Can anyone help me? Thank you in advanced..

1

There are 1 best solutions below

0
fracpete On

It looks like you generated the ARFF manually, introducing some errors:

  • Weka uses ? to denote missing values in the data section, not empty cells
  • duplicate values in the nominal value lists are not allowed (Dee appears twice in host_name)

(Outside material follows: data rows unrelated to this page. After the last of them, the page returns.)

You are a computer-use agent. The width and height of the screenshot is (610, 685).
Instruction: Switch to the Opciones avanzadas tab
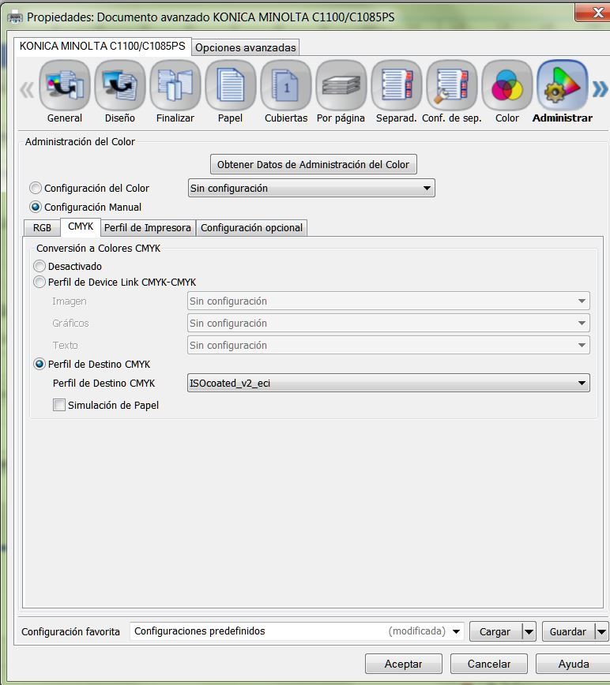coord(245,47)
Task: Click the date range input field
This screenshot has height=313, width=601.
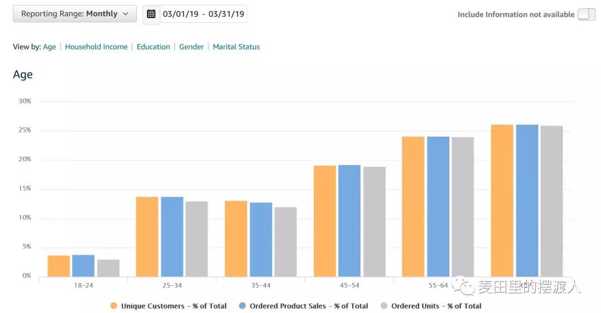Action: tap(203, 14)
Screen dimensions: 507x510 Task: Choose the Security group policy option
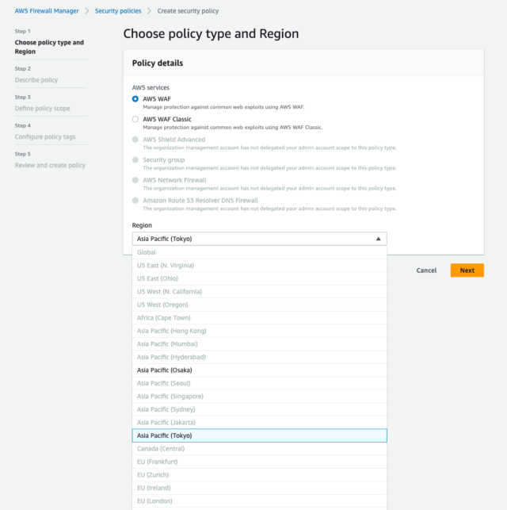click(135, 159)
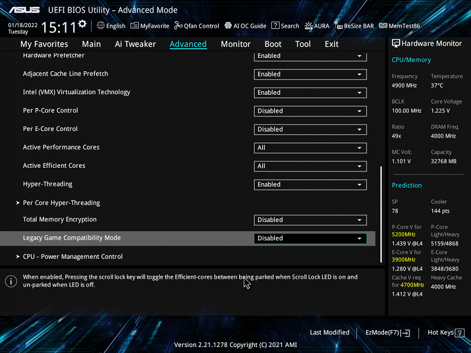Switch to the Monitor tab
This screenshot has width=471, height=353.
pos(236,44)
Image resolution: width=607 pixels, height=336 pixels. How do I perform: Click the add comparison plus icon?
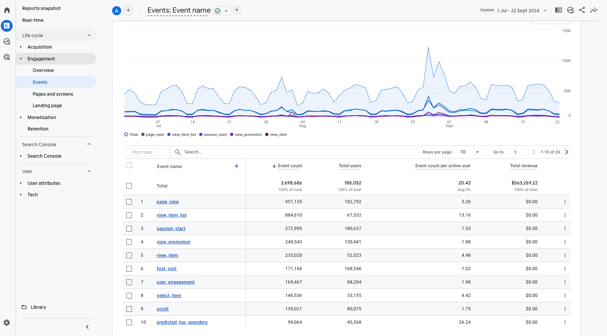point(129,10)
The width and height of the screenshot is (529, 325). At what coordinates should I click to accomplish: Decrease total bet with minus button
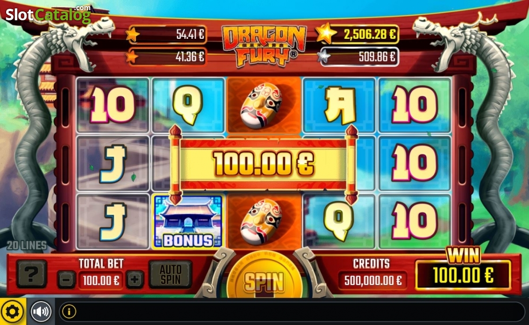(x=67, y=280)
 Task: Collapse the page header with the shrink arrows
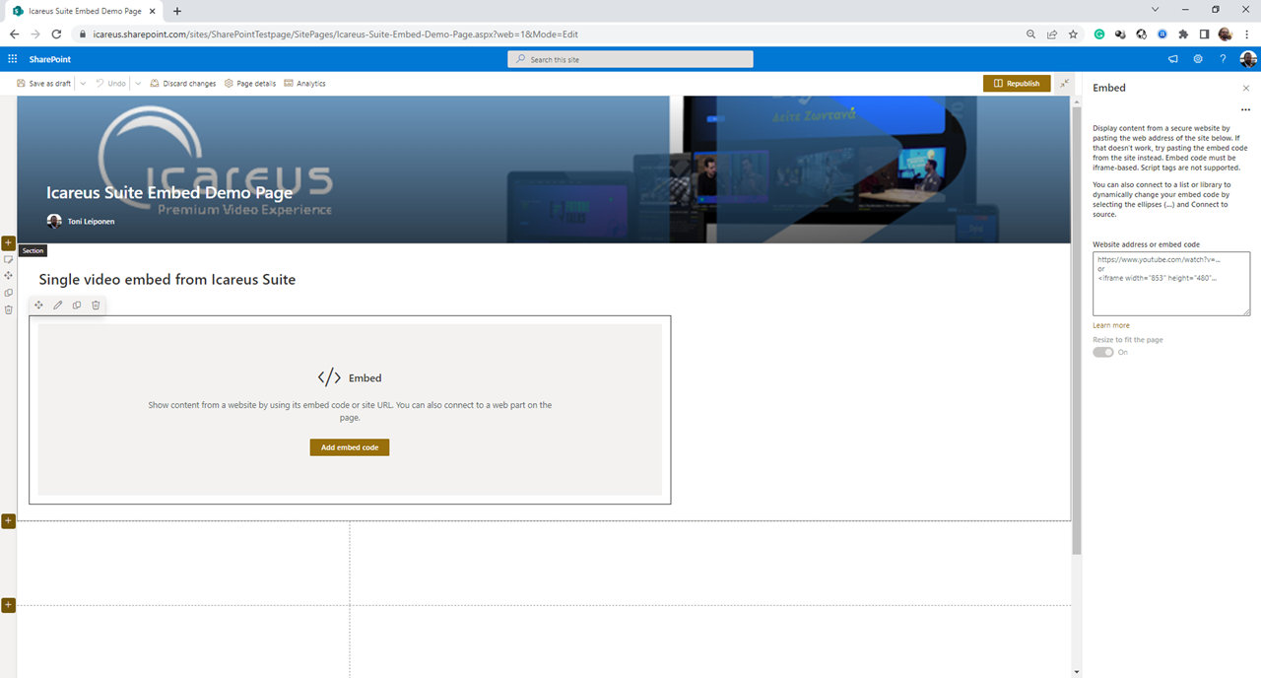pos(1064,84)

It is recommended to use the Java API for generating datasets instead of manually crafting ARFF text files.

Here is what I would do:

  • change your dataset to a CSV file, by replacing the ARFF header (@DATA and above) with this CSV header row:
    id,host_id,host_name,neighbourhood_group,neighbourhood,latitude,longitude,room_type,price,minimum_nights,number_of_reviews,last_review,reviews_per_month,calculated_host_listings_count,availability_365 
    
  • install the Common CSV Weka package, as it handles CSV files better than Weka's native CSVLoader (and restart Weka for the package to be available)
  • load the CSV using the Common CSV file format and check the Invoke options dialog check box before clicking onOK
  • In the options dialog use the following custom options:
    • dateFormat: M/d/yyyy
    • dateRange: 12
  • Click OK to load it
  • Apply the StringToNominal filter to your dataset using first-last as range (default is last) to convert the string attributes into nominal ones.